-------- INPUT DATA --------
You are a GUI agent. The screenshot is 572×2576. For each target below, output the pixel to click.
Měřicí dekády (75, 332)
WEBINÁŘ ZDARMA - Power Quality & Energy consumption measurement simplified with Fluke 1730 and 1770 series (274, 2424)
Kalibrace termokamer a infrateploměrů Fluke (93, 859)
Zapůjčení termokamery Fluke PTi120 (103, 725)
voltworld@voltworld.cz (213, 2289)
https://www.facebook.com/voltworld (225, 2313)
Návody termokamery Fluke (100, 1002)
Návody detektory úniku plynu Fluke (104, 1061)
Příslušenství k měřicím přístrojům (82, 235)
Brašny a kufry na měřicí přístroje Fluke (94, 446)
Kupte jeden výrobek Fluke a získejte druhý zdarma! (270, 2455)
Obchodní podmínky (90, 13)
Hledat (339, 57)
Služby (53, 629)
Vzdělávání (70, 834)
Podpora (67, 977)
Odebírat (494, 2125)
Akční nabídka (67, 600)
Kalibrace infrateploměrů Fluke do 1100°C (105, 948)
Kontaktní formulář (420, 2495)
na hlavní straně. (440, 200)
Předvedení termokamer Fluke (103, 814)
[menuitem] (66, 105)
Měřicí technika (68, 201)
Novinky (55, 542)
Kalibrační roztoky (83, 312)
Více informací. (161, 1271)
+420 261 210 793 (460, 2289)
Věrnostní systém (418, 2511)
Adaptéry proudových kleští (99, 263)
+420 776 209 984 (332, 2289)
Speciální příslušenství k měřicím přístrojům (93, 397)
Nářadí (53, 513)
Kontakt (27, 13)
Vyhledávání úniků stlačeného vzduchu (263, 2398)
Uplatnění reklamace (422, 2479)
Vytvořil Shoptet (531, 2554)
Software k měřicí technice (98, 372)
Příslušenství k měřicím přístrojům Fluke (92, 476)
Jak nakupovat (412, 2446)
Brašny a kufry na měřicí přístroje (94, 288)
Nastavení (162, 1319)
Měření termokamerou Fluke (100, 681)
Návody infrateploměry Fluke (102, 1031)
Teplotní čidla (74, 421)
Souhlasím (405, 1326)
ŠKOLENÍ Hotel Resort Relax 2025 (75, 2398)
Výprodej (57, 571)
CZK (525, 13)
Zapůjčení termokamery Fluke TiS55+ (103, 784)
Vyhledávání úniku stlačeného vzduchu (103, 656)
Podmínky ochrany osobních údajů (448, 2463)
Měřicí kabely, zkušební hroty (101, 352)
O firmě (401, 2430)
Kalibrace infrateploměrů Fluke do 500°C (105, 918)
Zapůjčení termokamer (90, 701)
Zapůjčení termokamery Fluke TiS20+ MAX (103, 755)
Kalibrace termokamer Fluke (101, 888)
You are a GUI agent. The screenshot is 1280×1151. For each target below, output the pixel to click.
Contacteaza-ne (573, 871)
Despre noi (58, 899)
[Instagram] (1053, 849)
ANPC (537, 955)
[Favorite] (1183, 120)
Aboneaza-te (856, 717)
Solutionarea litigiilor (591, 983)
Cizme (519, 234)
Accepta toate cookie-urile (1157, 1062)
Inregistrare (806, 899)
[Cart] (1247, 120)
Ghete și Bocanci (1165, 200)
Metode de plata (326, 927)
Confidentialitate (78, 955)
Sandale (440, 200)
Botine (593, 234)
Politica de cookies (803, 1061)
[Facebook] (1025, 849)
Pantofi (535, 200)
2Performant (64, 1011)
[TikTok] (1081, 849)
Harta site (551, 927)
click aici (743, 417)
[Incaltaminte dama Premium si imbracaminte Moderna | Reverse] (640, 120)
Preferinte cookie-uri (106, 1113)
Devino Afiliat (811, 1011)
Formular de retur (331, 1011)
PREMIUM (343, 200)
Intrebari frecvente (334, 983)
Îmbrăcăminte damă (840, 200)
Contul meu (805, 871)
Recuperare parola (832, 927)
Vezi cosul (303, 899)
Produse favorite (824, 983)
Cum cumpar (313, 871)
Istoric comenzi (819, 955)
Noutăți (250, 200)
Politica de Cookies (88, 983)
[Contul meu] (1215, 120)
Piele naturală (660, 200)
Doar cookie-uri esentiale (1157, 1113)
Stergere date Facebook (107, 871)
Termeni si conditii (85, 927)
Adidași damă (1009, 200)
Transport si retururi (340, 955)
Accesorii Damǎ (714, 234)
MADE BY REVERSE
--------
Please retype the whole of the material above exactly.

- [RESULT FOR THIS TASK]
You are a GUI agent. The screenshot is 572×2576. For each target below, output the pixel to click.
Měřicí dekády (75, 332)
WEBINÁŘ ZDARMA - Power Quality & Energy consumption measurement simplified with Fluke 1730 and 1770 series (274, 2424)
Kalibrace termokamer a infrateploměrů Fluke (93, 859)
Zapůjčení termokamery Fluke PTi120 (103, 725)
voltworld@voltworld.cz (213, 2289)
https://www.facebook.com/voltworld (225, 2313)
Návody termokamery Fluke (100, 1002)
Návody detektory úniku plynu Fluke (104, 1061)
Příslušenství k měřicím přístrojům (82, 235)
Brašny a kufry na měřicí přístroje Fluke (94, 446)
Kupte jeden výrobek Fluke a získejte druhý zdarma! (270, 2455)
Obchodní podmínky (90, 13)
Hledat (339, 57)
Služby (53, 629)
Vzdělávání (70, 834)
Podpora (67, 977)
Odebírat (494, 2125)
Akční nabídka (67, 600)
Kalibrace infrateploměrů Fluke do 1100°C (105, 948)
Kontaktní formulář (420, 2495)
na hlavní straně. (440, 200)
Předvedení termokamer Fluke (103, 814)
[menuitem] (66, 105)
Měřicí technika (68, 201)
Novinky (55, 542)
Kalibrační roztoky (83, 312)
Více informací. (161, 1271)
+420 261 210 793 (460, 2289)
Věrnostní systém (418, 2511)
Adaptéry proudových kleští (99, 263)
+420 776 209 984 (332, 2289)
Speciální příslušenství k měřicím přístrojům (93, 397)
Nářadí (53, 513)
Kontakt (27, 13)
Vyhledávání úniků stlačeného vzduchu (263, 2398)
Uplatnění reklamace (422, 2479)
Vytvořil Shoptet (531, 2554)
Software k měřicí technice (98, 372)
Příslušenství k měřicím přístrojům Fluke (92, 476)
Jak nakupovat (412, 2446)
Brašny a kufry na měřicí přístroje (94, 288)
Nastavení (162, 1319)
Měření termokamerou Fluke (100, 681)
Návody infrateploměry Fluke (102, 1031)
Teplotní čidla (74, 421)
Souhlasím (405, 1326)
ŠKOLENÍ Hotel Resort Relax 2025 (75, 2398)
Výprodej (57, 571)
CZK (525, 13)
Zapůjčení termokamery Fluke TiS55+ (103, 784)
Vyhledávání úniku stlačeného vzduchu (103, 656)
Podmínky ochrany osobních údajů (448, 2463)
Měřicí kabely, zkušební hroty (101, 352)
O firmě (401, 2430)
Kalibrace infrateploměrů Fluke do 500°C (105, 918)
Zapůjčení termokamer (90, 701)
Zapůjčení termokamery Fluke TiS20+ MAX (103, 755)
Kalibrace termokamer Fluke (101, 888)
You are a GUI agent. The screenshot is 1280×1151. For each target below, output the pixel to click.
Contacteaza-ne (573, 871)
Despre noi (58, 899)
[Instagram] (1053, 849)
ANPC (537, 955)
[Favorite] (1183, 120)
Aboneaza-te (856, 717)
Solutionarea litigiilor (591, 983)
Cizme (519, 234)
Accepta toate cookie-urile (1157, 1062)
Inregistrare (806, 899)
[Cart] (1247, 120)
Ghete și Bocanci (1165, 200)
Metode de plata (326, 927)
Confidentialitate (78, 955)
Sandale (440, 200)
Botine (593, 234)
Politica de cookies (803, 1061)
[Facebook] (1025, 849)
Pantofi (535, 200)
2Performant (64, 1011)
[TikTok] (1081, 849)
Harta site (551, 927)
click aici (743, 417)
[Incaltaminte dama Premium si imbracaminte Moderna | Reverse] (640, 120)
Preferinte cookie-uri (106, 1113)
Devino Afiliat (811, 1011)
Formular de retur (331, 1011)
PREMIUM (343, 200)
Intrebari frecvente (334, 983)
Îmbrăcăminte damă (840, 200)
Contul meu (805, 871)
Recuperare parola (832, 927)
Vezi cosul (303, 899)
Produse favorite (824, 983)
Cum cumpar (313, 871)
Istoric comenzi (819, 955)
Noutăți (250, 200)
Politica de Cookies (88, 983)
[Contul meu] (1215, 120)
Piele naturală (660, 200)
Doar cookie-uri esentiale (1157, 1113)
Stergere date Facebook (107, 871)
Termeni si conditii (85, 927)
Adidași damă (1009, 200)
Transport si retururi (340, 955)
Accesorii Damǎ (714, 234)
MADE BY REVERSE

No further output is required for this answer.